-- Data rows start --

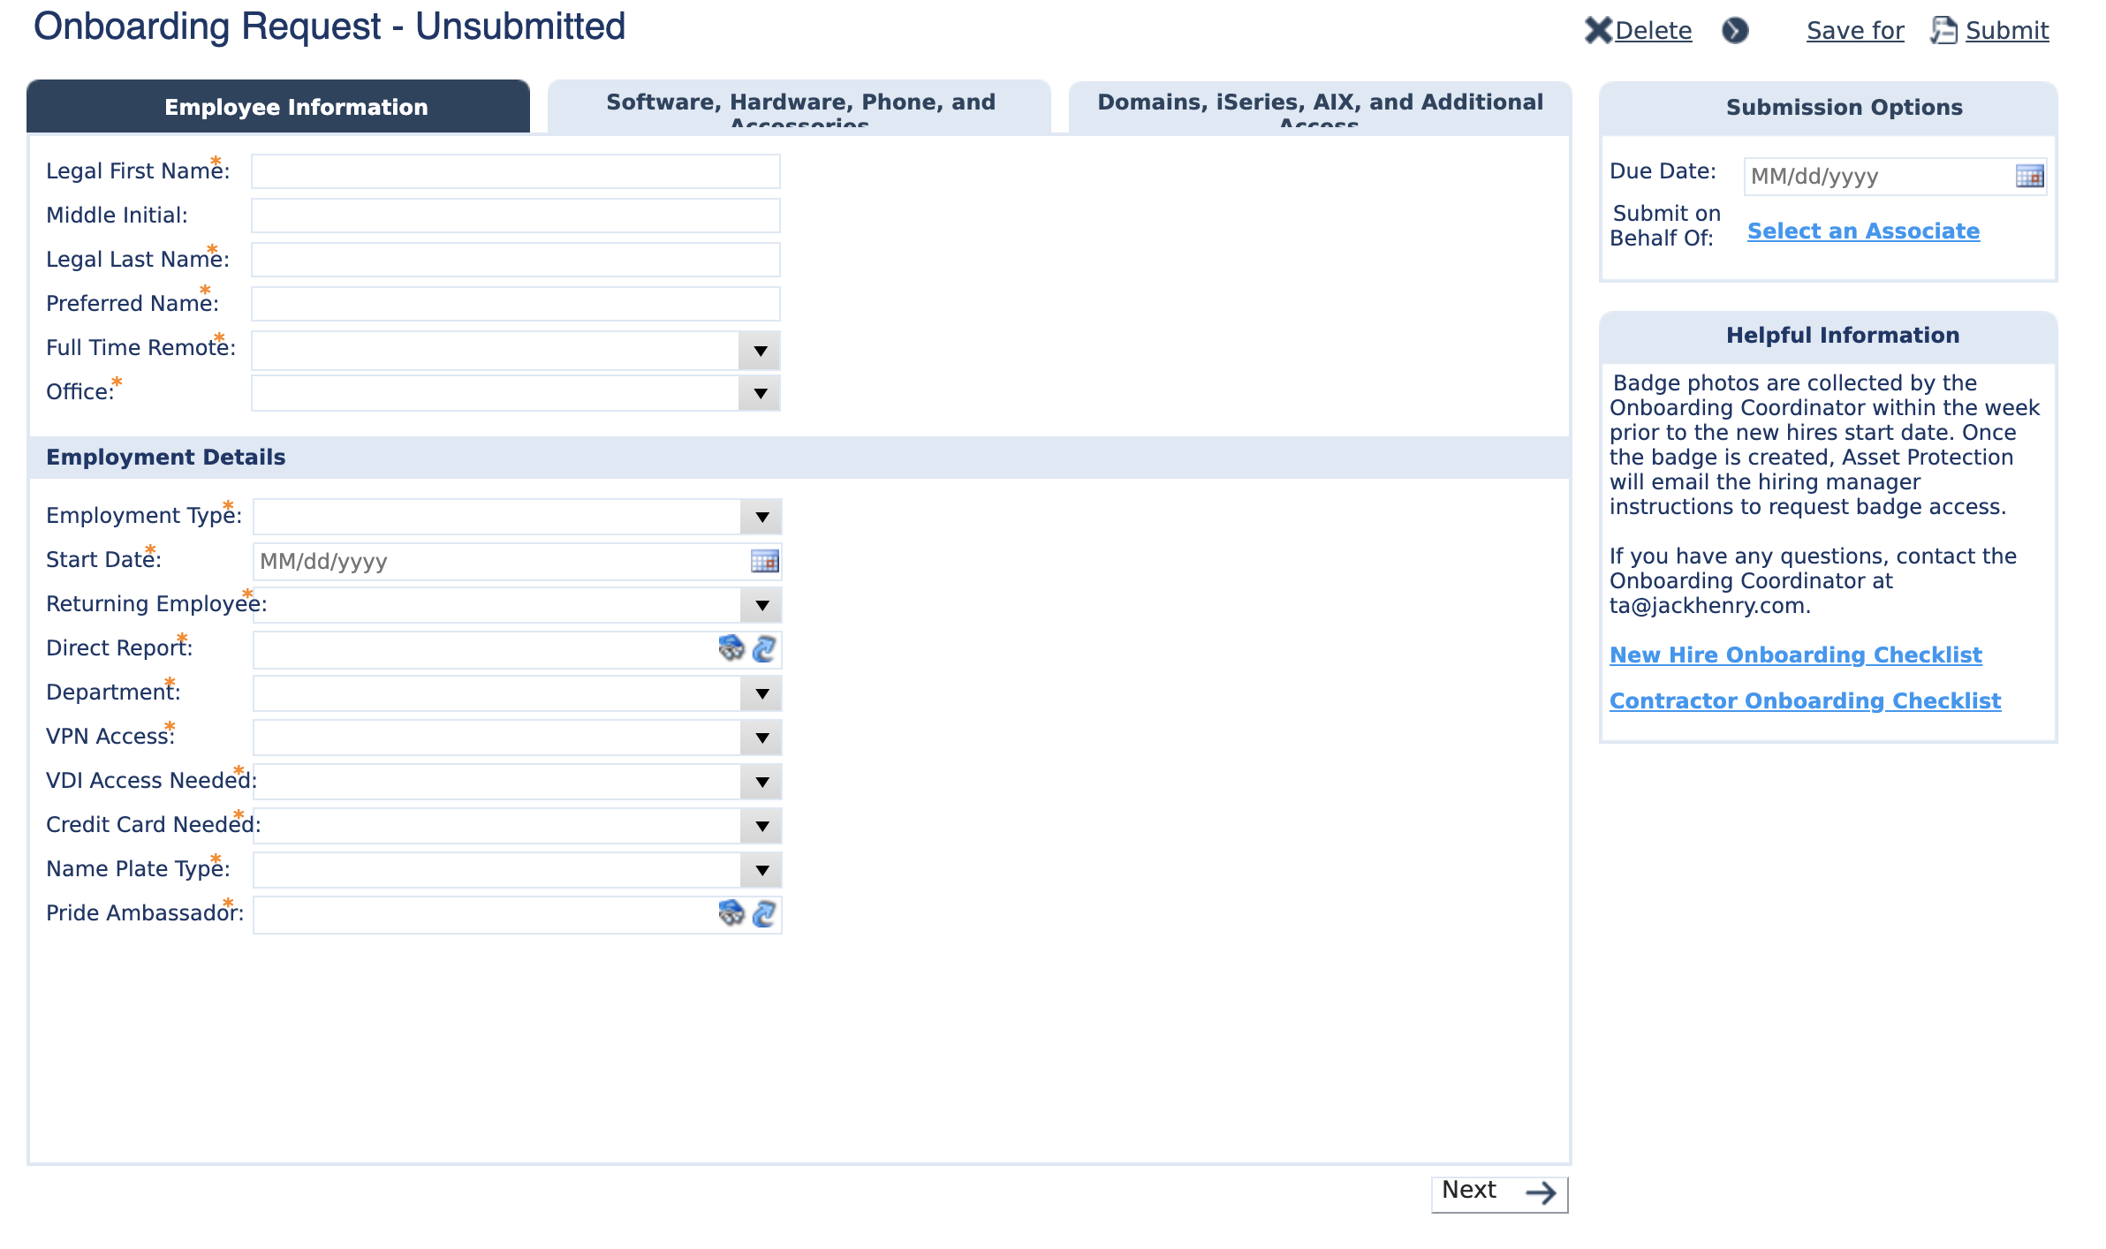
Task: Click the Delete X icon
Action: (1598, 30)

-- Data rows end --
-- Data rows start --

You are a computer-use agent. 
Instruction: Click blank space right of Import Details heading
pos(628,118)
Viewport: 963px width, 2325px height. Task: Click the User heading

-- Data rows end --

Gather every line in the rows above that contains the string "Task", matching case exactly.

Task: Click the Delete X icon
Viewport: 963px width, 2325px height. Task: Click the User heading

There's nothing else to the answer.